## GOAL 1
In the passage on Obama's Afghanistan strategy, why can't the Afghan intelligence services carry out missions that insert operatives into the Taliban?
## GOAL 2
Reproduce the passage on Obama's Afghanistan strategy from "Obama’s strategy in" to "strategy in Afghanistan.".

## SELECTED EXTRACT
------------------------

Obama’s strategy in Afghanistan has less to do with military action than ‘turning the war over to the Afghans.’ ‘The challenge lies in leveling the playing field by inserting operatives into the Taliban. Since the Afghan intelligence services are inherently insecure, they can’t carry out such missions. American personnel bring technical intelligence to bear, but that does not compensate for human intelligence.’
This is where Pakistan enters the picture in the whole troop surge strategy in Afghanistan.

------------------------

## RECORDED INFORMATION
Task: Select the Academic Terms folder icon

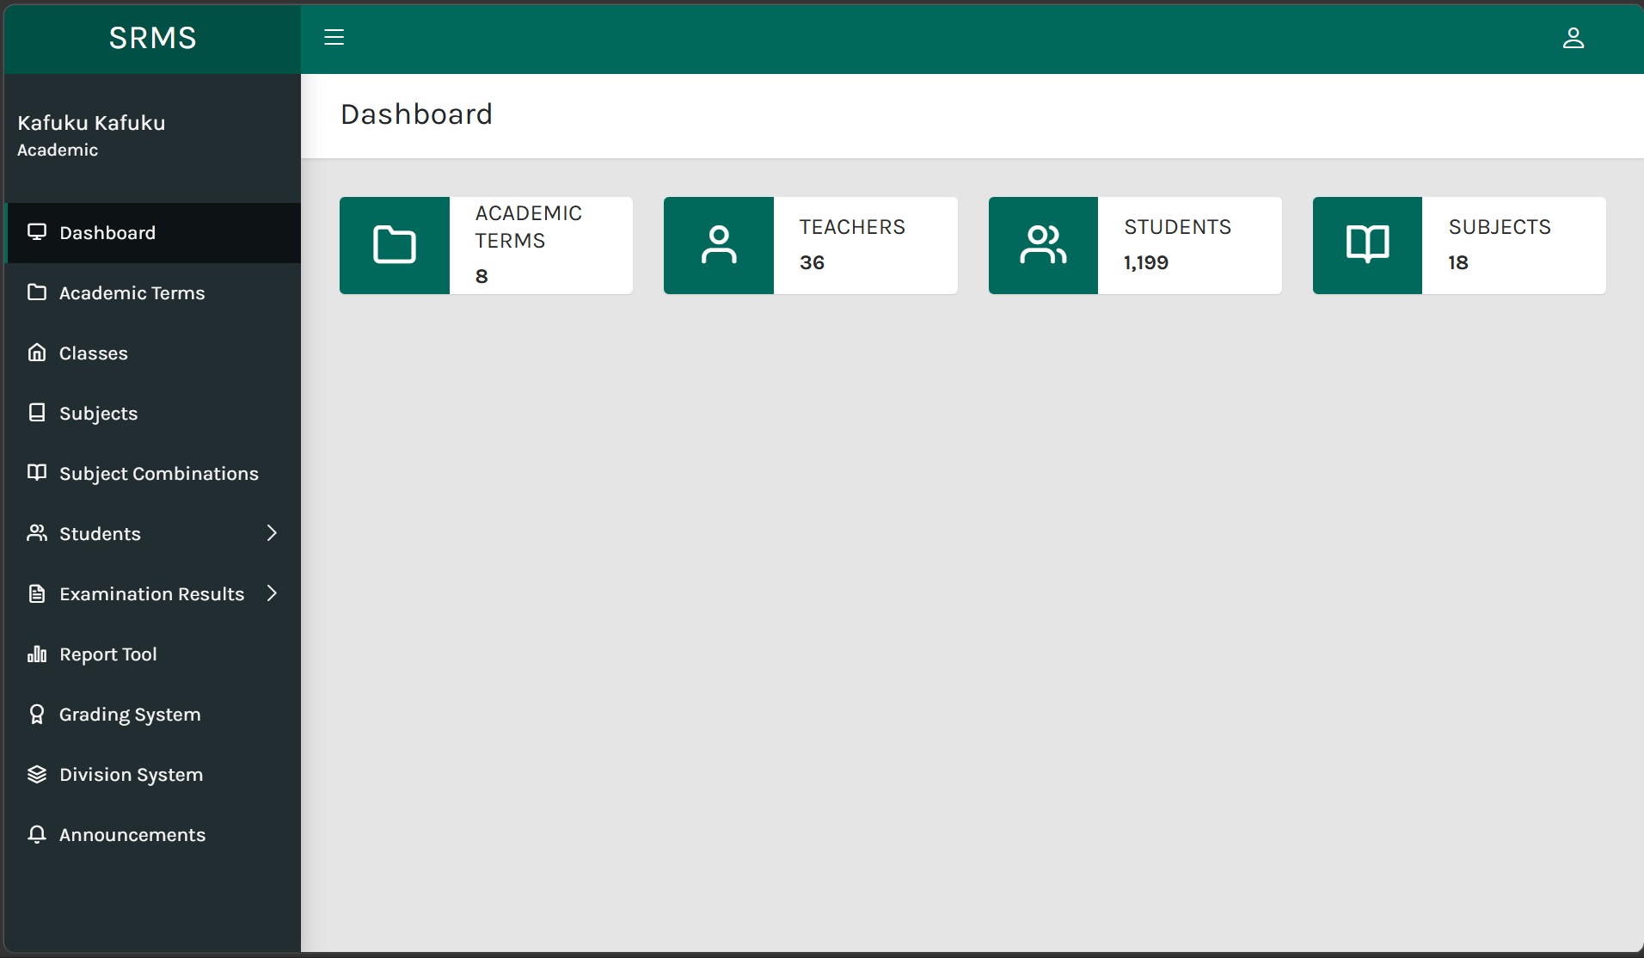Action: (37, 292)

------------------------

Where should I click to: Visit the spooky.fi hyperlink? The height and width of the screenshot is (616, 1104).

------------------------

## EXPECTED ANSWER 1
They are inherently insecure.

## EXPECTED ANSWER 2
Obama’s strategy in Afghanistan has less to do with military action than ‘turning the war over to the Afghans.’ ‘The challenge lies in leveling the playing field by inserting operatives into the Taliban. Since the Afghan intelligence services are inherently insecure, they can’t carry out such missions. American personnel bring technical intelligence to bear, but that does not compensate for human intelligence.’
This is where Pakistan enters the picture in the whole troop surge strategy in Afghanistan.